Methods to predict, prevent and revert resistance to taxoid compounds
Inventors: Bruce Zetter, Sabarni Chatterjee
Categories: Diagnostic/Prognostic, Therapeutics
Taxoid compounds such as paclitaxel (Taxol®) and docetaxel (Taxotere®) are widely used treatments for aggressive malignancies of the breast, lung, prostate and ovary. As with other traditional chemotherapeutic agents, resistance to taxoids is common and limits treatment success. Using a proteomics approach, Drs. Zetter and Chatterjee have found elevated levels of prohibitin, a mitochondrial chaperone protein known to regulate cell survival and growth, on the surface of paclitaxel-resistant lung cancer cells and uterine sarcoma cells versus parental cells. Moreover, knockdown of prohibitin in these paclitaxel-resistant cells sensitized them to drug treatment.

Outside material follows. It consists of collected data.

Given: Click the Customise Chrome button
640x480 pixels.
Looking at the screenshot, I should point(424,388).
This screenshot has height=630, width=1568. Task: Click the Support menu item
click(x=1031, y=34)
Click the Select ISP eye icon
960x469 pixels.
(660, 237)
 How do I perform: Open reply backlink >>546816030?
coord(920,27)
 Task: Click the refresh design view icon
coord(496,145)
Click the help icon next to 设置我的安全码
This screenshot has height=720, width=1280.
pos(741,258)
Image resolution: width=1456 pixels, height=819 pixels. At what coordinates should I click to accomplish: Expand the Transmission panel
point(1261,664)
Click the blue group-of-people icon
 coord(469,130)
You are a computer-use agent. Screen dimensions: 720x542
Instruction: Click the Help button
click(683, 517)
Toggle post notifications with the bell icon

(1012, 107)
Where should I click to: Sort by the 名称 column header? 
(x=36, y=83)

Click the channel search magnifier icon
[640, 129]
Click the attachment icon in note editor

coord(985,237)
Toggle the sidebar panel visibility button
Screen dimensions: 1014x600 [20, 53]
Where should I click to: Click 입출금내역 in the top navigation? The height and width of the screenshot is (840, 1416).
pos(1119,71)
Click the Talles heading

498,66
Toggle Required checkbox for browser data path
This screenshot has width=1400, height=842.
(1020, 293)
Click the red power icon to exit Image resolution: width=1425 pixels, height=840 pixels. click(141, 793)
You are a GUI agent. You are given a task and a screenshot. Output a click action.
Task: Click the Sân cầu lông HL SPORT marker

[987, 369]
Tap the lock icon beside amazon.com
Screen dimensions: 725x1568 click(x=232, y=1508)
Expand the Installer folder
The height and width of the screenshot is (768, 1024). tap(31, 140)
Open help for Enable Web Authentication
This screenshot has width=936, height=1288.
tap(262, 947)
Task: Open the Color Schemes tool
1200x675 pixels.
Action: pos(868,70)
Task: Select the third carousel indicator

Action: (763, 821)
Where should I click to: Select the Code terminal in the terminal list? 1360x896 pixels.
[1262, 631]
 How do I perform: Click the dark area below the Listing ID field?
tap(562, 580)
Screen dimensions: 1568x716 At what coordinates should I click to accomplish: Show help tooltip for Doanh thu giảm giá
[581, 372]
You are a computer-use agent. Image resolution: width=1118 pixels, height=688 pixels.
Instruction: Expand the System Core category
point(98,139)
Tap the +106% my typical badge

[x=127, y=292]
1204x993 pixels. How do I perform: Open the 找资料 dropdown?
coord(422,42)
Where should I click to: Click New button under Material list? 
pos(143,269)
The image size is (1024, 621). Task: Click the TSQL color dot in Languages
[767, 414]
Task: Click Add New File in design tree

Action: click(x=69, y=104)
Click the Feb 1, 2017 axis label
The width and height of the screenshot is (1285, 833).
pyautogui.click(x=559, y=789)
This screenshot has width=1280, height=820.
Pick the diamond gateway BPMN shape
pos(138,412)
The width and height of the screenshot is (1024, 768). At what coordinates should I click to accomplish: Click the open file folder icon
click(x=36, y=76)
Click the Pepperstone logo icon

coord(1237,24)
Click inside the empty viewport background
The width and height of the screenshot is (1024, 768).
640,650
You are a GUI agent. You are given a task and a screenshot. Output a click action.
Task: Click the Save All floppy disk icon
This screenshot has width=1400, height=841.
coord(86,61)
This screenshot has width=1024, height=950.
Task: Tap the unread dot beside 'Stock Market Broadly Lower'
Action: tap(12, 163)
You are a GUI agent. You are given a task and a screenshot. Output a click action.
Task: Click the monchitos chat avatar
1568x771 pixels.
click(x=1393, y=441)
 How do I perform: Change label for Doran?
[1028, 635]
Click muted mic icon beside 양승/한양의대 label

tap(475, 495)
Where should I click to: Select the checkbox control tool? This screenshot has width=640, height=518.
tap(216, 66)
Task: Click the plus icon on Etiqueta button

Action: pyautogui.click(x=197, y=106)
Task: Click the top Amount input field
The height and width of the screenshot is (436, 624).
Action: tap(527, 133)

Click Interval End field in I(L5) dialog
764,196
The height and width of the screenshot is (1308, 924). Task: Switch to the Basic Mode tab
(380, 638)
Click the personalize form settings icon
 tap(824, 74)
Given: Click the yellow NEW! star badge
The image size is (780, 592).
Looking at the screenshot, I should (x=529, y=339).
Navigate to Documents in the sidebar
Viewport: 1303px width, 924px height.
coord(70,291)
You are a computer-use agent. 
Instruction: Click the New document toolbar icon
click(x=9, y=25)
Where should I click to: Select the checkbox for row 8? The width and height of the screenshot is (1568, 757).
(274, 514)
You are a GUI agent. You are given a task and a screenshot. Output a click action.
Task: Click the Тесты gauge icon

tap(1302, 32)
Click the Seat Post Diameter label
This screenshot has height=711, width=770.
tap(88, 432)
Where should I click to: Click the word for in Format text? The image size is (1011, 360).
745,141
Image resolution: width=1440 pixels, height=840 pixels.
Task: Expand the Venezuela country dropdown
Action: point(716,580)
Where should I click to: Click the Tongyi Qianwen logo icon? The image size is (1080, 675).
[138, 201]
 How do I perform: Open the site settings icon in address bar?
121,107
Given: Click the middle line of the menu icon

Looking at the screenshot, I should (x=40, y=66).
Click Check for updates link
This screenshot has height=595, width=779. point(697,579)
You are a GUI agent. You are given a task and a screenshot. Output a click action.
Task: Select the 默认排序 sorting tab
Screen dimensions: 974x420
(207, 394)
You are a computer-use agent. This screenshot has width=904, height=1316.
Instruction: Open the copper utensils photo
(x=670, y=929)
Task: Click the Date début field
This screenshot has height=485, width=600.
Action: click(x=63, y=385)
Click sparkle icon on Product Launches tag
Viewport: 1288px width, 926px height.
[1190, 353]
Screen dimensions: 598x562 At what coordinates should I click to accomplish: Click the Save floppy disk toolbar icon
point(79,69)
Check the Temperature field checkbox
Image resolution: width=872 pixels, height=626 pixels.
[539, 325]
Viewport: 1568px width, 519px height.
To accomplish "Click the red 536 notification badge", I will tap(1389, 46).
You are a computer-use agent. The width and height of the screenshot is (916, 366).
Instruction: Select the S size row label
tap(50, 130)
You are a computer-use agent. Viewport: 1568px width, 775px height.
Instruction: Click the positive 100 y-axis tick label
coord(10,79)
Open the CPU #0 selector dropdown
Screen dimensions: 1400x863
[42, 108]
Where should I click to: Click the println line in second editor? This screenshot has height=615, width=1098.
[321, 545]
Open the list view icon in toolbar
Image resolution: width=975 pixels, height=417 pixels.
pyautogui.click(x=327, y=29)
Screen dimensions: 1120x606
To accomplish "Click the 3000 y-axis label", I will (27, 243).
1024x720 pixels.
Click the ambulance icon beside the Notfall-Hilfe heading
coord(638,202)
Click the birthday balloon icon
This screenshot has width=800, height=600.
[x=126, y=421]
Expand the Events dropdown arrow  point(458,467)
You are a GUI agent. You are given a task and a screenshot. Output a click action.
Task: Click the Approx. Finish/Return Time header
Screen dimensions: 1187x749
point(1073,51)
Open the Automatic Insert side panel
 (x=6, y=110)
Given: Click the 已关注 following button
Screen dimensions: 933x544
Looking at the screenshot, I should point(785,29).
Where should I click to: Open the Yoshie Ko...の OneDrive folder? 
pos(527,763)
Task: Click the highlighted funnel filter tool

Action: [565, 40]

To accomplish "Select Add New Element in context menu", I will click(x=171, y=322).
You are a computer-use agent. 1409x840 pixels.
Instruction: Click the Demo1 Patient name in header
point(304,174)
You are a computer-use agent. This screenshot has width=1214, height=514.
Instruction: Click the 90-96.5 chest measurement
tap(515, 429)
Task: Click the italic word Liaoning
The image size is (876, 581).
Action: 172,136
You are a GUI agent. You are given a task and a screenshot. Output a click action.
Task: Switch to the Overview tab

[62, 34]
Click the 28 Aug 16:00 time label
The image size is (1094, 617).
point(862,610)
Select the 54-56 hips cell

The discovery by Drs. Zetter and Chatterjee indicates that prohibitin could be used both as a new therapeutic target to delay and reverse resistance to taxoids, and as a biomarker for taxane resistance. Paclitaxel has been used extensively to treat lung, prostate, ovarian and breast cancers but drug resistance limits the clinical usefulness of this drug. For example, no objective response with taxane-based regiments is observed in 40-80% of women with metastatic breast cancer (primary resistance); all taxane responders eventually relapse after 6-12 months (secondary resistance).
Currently, patients who are or who become resistant to taxanes have limited treatment options and have a short life expectancy. As drug resistance poses a major limitation to the efficacy of taxanes, the discovery by Drs. Zetter and Chatterjee of prohibitin's connection to drug resistance opens up a new avenue to modulate chemotherapeutic drug response and sensitize cancer cells to drug treatment. It is also possible that prohibitin could be used as a biomarker for selecting patients likely to respond to taxane therapy. In addition, proteins that inhibit prohibitin or mimic its action may be an effective strategy for modulating the response to paclitaxel or docetaxel.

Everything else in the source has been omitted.